Trop peu, également, en ce qui concerne l’Administration centrale. En l’absence de ce « paravent » que constituent encore actuellement les surplus de la sécurité sociale, les déficits de l’Administration centrale deviendront encore plus apparents, alors qu’un déficit de près de 1 milliard d’euros est programmé pour 2017. La conséquence de ces importants déficits sera, mécaniquement, une progression du montant de la dette publique.

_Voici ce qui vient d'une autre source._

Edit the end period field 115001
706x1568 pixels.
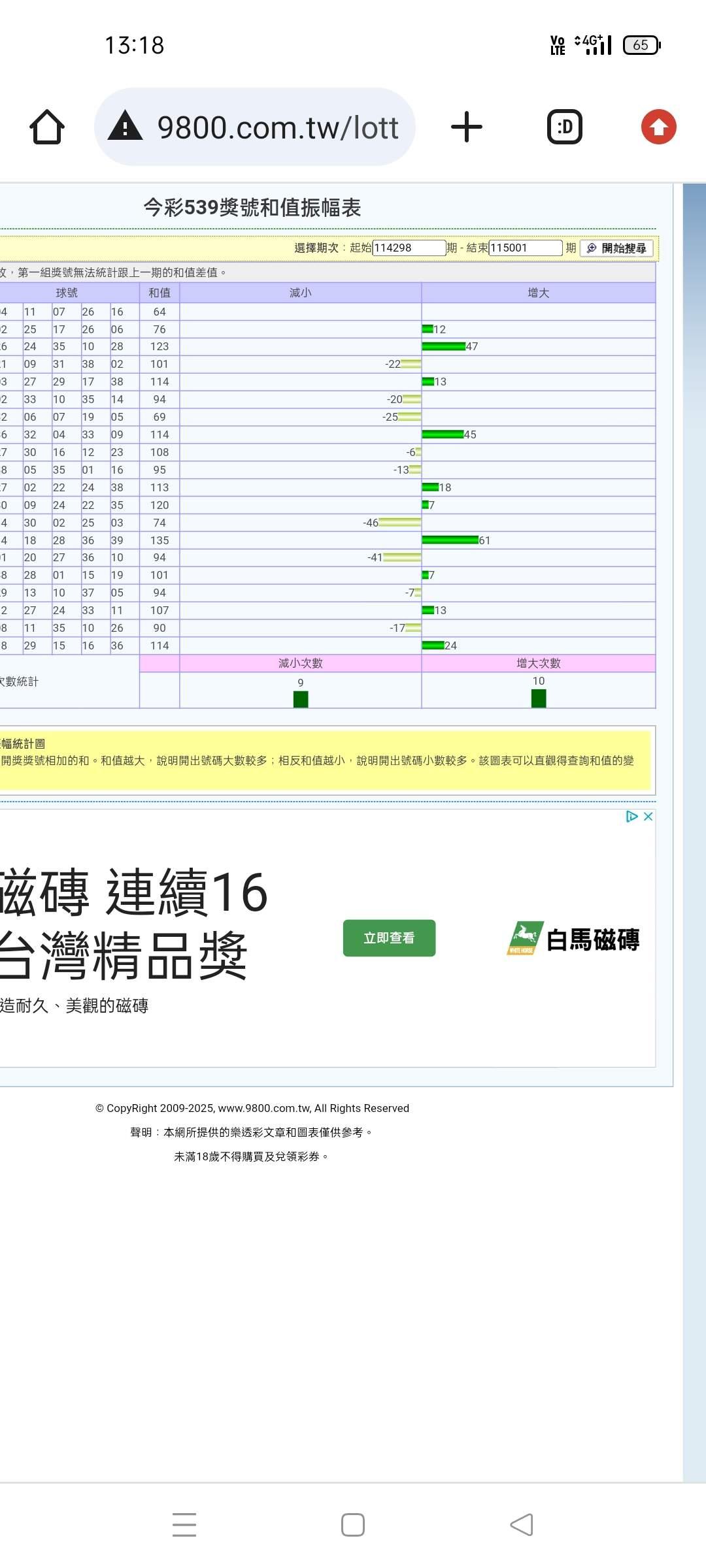[525, 248]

La dette plafonnerait néanmoins à 23-24% du PIB d’ici 2020, de sorte que la spirale de l’endettement serait enrayée. Je suis d’accord… si la croissance rejoint les sommets précités de 5% environ en 2017 et 2018. Dans le cas contraire d’une croissance de 3% en 2017 et 2018 et si, par ailleurs, la réforme fiscale devait s’avérer plus coûteuse que prévu (« facture » de l’ordre de 1,5% du PIB comme estimé par la BCL et non de 0,8% du PIB comme attendu par le Gouvernement), la dette brute consolidée des Administrations publiques pourrait grimper selon nos calculs jusqu’à 28% du PIB en 2020, à un souffle donc de la norme gouvernementale des 30% qui, pour rappel, consiste à « maîtriser, voire réduire la dette publique de façon à la maintenir à tout moment en-dessous de 30% du PIB ». Pour empêcher un dérapage de cette envergure – ou, plus précisément, pour stabiliser le ratio d’endettement vers la fin de la période 2017-2020 couverte par le projet de budget pluriannuel – le Gouvernement devrait (certes graduellement) dégager de nouvelles économies, à raison de 1% du PIB environ. Un nouveau « Zukunftspak » en somme. Qui devrait être effectivement appliqué.
Enfin, trop peu de marges de manœuvre pour de futurs investissements, face à des besoins potentiellement énormes. La formation de capital de l’Administration centrale n’atteindrait plus que 7% des dépenses totales en 2020 selon le projet de budget pluriannuel, contre 9% en 2016 et des pics de plus de 10% en 2003 et 2005. Le tout malgré le scénario « Luxembourg à 1,1 million d’habitants », qui est incorporé dans les chiffres budgétaires, nonobstant les discussions actuelles autour d’une croissance plus qualitative ou intensive. En attendant une telle croissance plus économe en ressources (naturelles, humaines, …) , le scénario à 1,1 million d’habitants sollicitera intensément nos infrastructures : transport, crèches et écoles, logement, notamment, qui s’ajouteront aux investissements requis pour réussir la digitalisation de la société et de l’économie luxembourgeoise (e-services publics, interconnexion entre administrations étatiques, efforts de sensibilisation des entreprises luxembourgeoises, etc.).
A la compression de la proportion des investissements dans les dépenses de l’Administration centrale correspondrait une hausse des dépenses courantes – l’emploi public notamment. Les investissements publics présentant un effet d’entraînement économique bien plus élevé que les dépenses courantes, avec des « multiplicateurs budgétaires » beaucoup plus conséquents, l’effet de balancier prévu au budget ne pourrait que pénaliser la croissance économique à court et long terme.
Plus que jamais, tout budget requiert une vue d’ensemble : soutenabilité financière, cohésion sociale, infrastructures, démographie, diversification, compétitivité, fiscalité des sociétés, etc. Même si le projet de budget constitue une avancée à divers égards, force est de constater que les objectifs budgétaires qu’il renferme sont fragiles, car ils sont étroitement conditionnés à l’évolution économique nationale et internationale et au contexte (géo) politique d’ensemble.
[1] C’est-à-dire schématiquement l’Etat et les fonds spéciaux, la sécurité sociale, les communes.